The records below are to be duplicated exactly as they appear.

....

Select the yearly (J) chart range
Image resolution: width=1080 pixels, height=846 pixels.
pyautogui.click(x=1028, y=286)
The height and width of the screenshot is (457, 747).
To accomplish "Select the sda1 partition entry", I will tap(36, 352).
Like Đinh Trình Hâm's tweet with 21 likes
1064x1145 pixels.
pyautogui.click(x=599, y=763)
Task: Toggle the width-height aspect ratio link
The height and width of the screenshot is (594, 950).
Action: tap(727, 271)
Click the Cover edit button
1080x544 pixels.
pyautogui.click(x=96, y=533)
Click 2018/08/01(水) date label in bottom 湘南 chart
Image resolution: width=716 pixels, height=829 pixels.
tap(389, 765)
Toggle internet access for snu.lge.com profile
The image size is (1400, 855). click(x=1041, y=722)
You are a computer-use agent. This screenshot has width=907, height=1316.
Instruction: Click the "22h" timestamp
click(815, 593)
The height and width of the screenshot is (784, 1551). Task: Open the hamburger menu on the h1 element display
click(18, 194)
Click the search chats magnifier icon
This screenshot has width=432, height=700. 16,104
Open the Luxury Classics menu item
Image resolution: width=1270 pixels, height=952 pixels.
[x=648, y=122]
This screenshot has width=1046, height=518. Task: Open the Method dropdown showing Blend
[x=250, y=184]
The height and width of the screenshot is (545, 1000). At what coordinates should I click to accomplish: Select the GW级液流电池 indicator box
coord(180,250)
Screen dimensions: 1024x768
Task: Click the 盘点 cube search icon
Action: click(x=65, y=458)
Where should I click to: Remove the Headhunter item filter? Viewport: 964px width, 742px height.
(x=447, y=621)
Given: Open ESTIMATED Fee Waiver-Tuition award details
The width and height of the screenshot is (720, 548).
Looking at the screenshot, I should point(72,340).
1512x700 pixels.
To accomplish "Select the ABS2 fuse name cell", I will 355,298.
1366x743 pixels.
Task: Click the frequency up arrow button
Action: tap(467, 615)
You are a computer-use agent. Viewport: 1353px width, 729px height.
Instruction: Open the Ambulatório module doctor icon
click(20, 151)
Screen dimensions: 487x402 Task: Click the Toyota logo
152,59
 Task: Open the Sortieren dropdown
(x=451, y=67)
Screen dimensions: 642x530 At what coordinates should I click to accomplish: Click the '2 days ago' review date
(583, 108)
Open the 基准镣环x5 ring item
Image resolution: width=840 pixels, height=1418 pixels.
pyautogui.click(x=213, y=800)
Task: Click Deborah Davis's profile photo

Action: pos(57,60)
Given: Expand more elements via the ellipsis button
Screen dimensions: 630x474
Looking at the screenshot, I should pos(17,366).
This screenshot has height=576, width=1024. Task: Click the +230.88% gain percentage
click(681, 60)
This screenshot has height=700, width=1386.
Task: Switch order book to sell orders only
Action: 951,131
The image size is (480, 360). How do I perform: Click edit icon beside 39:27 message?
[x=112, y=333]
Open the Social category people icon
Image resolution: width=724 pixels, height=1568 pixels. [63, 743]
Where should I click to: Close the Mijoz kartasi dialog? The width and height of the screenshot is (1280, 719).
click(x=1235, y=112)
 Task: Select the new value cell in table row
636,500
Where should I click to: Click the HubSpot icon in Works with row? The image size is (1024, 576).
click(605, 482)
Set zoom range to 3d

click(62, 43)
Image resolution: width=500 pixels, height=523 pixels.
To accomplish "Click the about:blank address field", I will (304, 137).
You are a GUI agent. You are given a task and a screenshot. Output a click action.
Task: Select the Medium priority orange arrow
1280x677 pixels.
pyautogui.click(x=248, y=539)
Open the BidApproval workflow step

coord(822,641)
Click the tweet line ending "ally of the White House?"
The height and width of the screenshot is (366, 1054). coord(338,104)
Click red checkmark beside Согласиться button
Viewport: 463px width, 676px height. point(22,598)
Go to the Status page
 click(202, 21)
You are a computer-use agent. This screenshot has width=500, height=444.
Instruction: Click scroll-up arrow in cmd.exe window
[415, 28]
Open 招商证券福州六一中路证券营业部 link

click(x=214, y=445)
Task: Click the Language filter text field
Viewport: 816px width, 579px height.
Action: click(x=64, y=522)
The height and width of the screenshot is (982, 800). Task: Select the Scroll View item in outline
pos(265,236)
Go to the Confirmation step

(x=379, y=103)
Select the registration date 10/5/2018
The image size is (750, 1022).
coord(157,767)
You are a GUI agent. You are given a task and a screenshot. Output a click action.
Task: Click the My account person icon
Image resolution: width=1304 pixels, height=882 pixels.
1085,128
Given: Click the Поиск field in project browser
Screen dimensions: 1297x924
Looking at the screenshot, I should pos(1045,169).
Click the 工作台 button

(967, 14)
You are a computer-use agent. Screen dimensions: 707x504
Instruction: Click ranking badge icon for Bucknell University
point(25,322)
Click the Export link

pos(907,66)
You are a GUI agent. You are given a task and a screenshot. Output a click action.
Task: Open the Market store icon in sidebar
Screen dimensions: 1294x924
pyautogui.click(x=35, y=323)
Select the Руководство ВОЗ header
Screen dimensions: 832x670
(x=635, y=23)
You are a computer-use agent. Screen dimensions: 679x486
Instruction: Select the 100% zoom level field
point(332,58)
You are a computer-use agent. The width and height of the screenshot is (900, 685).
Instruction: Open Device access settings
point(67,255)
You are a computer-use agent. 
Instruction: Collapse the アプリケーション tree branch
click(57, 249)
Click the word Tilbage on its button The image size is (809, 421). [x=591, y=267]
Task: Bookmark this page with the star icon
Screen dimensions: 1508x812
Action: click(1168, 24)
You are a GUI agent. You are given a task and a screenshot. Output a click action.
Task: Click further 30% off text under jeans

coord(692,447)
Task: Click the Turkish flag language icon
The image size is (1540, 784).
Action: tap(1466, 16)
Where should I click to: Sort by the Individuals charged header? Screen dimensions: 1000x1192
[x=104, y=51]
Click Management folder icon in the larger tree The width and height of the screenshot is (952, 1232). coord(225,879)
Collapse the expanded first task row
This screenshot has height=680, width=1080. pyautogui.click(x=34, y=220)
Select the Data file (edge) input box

....

- TASK ANSWER -
Select the yearly (J) chart range
Image resolution: width=1080 pixels, height=846 pixels.
pyautogui.click(x=1028, y=286)
The height and width of the screenshot is (457, 747).
To accomplish "Select the sda1 partition entry", I will tap(36, 352).
Like Đinh Trình Hâm's tweet with 21 likes
1064x1145 pixels.
pyautogui.click(x=599, y=763)
Task: Toggle the width-height aspect ratio link
The height and width of the screenshot is (594, 950).
Action: tap(727, 271)
Click the Cover edit button
1080x544 pixels.
pyautogui.click(x=96, y=533)
Click 2018/08/01(水) date label in bottom 湘南 chart
Image resolution: width=716 pixels, height=829 pixels.
tap(389, 765)
Toggle internet access for snu.lge.com profile
The image size is (1400, 855). click(x=1041, y=722)
You are a computer-use agent. This screenshot has width=907, height=1316.
Instruction: Click the "22h" timestamp
click(815, 593)
The height and width of the screenshot is (784, 1551). Task: Open the hamburger menu on the h1 element display
click(18, 194)
Click the search chats magnifier icon
This screenshot has width=432, height=700. 16,104
Open the Luxury Classics menu item
Image resolution: width=1270 pixels, height=952 pixels.
[x=648, y=122]
This screenshot has width=1046, height=518. Task: Open the Method dropdown showing Blend
[x=250, y=184]
The height and width of the screenshot is (545, 1000). At what coordinates should I click to accomplish: Select the GW级液流电池 indicator box
coord(180,250)
Screen dimensions: 1024x768
Task: Click the 盘点 cube search icon
Action: click(x=65, y=458)
Where should I click to: Remove the Headhunter item filter? Viewport: 964px width, 742px height.
(x=447, y=621)
Given: Open ESTIMATED Fee Waiver-Tuition award details
The width and height of the screenshot is (720, 548).
Looking at the screenshot, I should point(72,340).
1512x700 pixels.
To accomplish "Select the ABS2 fuse name cell", I will 355,298.
1366x743 pixels.
Task: Click the frequency up arrow button
Action: tap(467, 615)
You are a computer-use agent. Viewport: 1353px width, 729px height.
Instruction: Open the Ambulatório module doctor icon
click(20, 151)
Screen dimensions: 487x402 Task: Click the Toyota logo
152,59
 Task: Open the Sortieren dropdown
(x=451, y=67)
Screen dimensions: 642x530 At what coordinates should I click to accomplish: Click the '2 days ago' review date
(583, 108)
Open the 基准镣环x5 ring item
Image resolution: width=840 pixels, height=1418 pixels.
pyautogui.click(x=213, y=800)
Task: Click Deborah Davis's profile photo

Action: pos(57,60)
Given: Expand more elements via the ellipsis button
Screen dimensions: 630x474
Looking at the screenshot, I should pos(17,366).
This screenshot has height=576, width=1024. Task: Click the +230.88% gain percentage
click(681, 60)
This screenshot has height=700, width=1386.
Task: Switch order book to sell orders only
Action: 951,131
The image size is (480, 360). How do I perform: Click edit icon beside 39:27 message?
[x=112, y=333]
Open the Social category people icon
Image resolution: width=724 pixels, height=1568 pixels. [63, 743]
Where should I click to: Close the Mijoz kartasi dialog? The width and height of the screenshot is (1280, 719).
click(x=1235, y=112)
 Task: Select the new value cell in table row
636,500
Where should I click to: Click the HubSpot icon in Works with row? The image size is (1024, 576).
click(605, 482)
Set zoom range to 3d

click(62, 43)
Image resolution: width=500 pixels, height=523 pixels.
To accomplish "Click the about:blank address field", I will (304, 137).
You are a GUI agent. You are given a task and a screenshot. Output a click action.
Task: Select the Medium priority orange arrow
1280x677 pixels.
pyautogui.click(x=248, y=539)
Open the BidApproval workflow step

coord(822,641)
Click the tweet line ending "ally of the White House?"
The height and width of the screenshot is (366, 1054). coord(338,104)
Click red checkmark beside Согласиться button
Viewport: 463px width, 676px height. point(22,598)
Go to the Status page
 click(202, 21)
You are a computer-use agent. This screenshot has width=500, height=444.
Instruction: Click scroll-up arrow in cmd.exe window
[415, 28]
Open 招商证券福州六一中路证券营业部 link

click(x=214, y=445)
Task: Click the Language filter text field
Viewport: 816px width, 579px height.
Action: click(x=64, y=522)
The height and width of the screenshot is (982, 800). Task: Select the Scroll View item in outline
pos(265,236)
Go to the Confirmation step

(x=379, y=103)
Select the registration date 10/5/2018
The image size is (750, 1022).
coord(157,767)
You are a GUI agent. You are given a task and a screenshot. Output a click action.
Task: Click the My account person icon
Image resolution: width=1304 pixels, height=882 pixels.
1085,128
Given: Click the Поиск field in project browser
Screen dimensions: 1297x924
Looking at the screenshot, I should pos(1045,169).
Click the 工作台 button

(967, 14)
You are a computer-use agent. Screen dimensions: 707x504
Instruction: Click ranking badge icon for Bucknell University
point(25,322)
Click the Export link

pos(907,66)
You are a GUI agent. You are given a task and a screenshot. Output a click action.
Task: Open the Market store icon in sidebar
Screen dimensions: 1294x924
pyautogui.click(x=35, y=323)
Select the Руководство ВОЗ header
Screen dimensions: 832x670
(x=635, y=23)
You are a computer-use agent. Screen dimensions: 679x486
Instruction: Select the 100% zoom level field
point(332,58)
You are a computer-use agent. The width and height of the screenshot is (900, 685).
Instruction: Open Device access settings
point(67,255)
You are a computer-use agent. 
Instruction: Collapse the アプリケーション tree branch
click(57, 249)
Click the word Tilbage on its button The image size is (809, 421). [x=591, y=267]
Task: Bookmark this page with the star icon
Screen dimensions: 1508x812
Action: click(1168, 24)
You are a GUI agent. You are given a task and a screenshot. Output a click action.
Task: Click further 30% off text under jeans

coord(692,447)
Task: Click the Turkish flag language icon
The image size is (1540, 784).
Action: tap(1466, 16)
Where should I click to: Sort by the Individuals charged header? Screen dimensions: 1000x1192
[x=104, y=51]
Click Management folder icon in the larger tree The width and height of the screenshot is (952, 1232). coord(225,879)
Collapse the expanded first task row
This screenshot has height=680, width=1080. pyautogui.click(x=34, y=220)
Select the Data file (edge) input box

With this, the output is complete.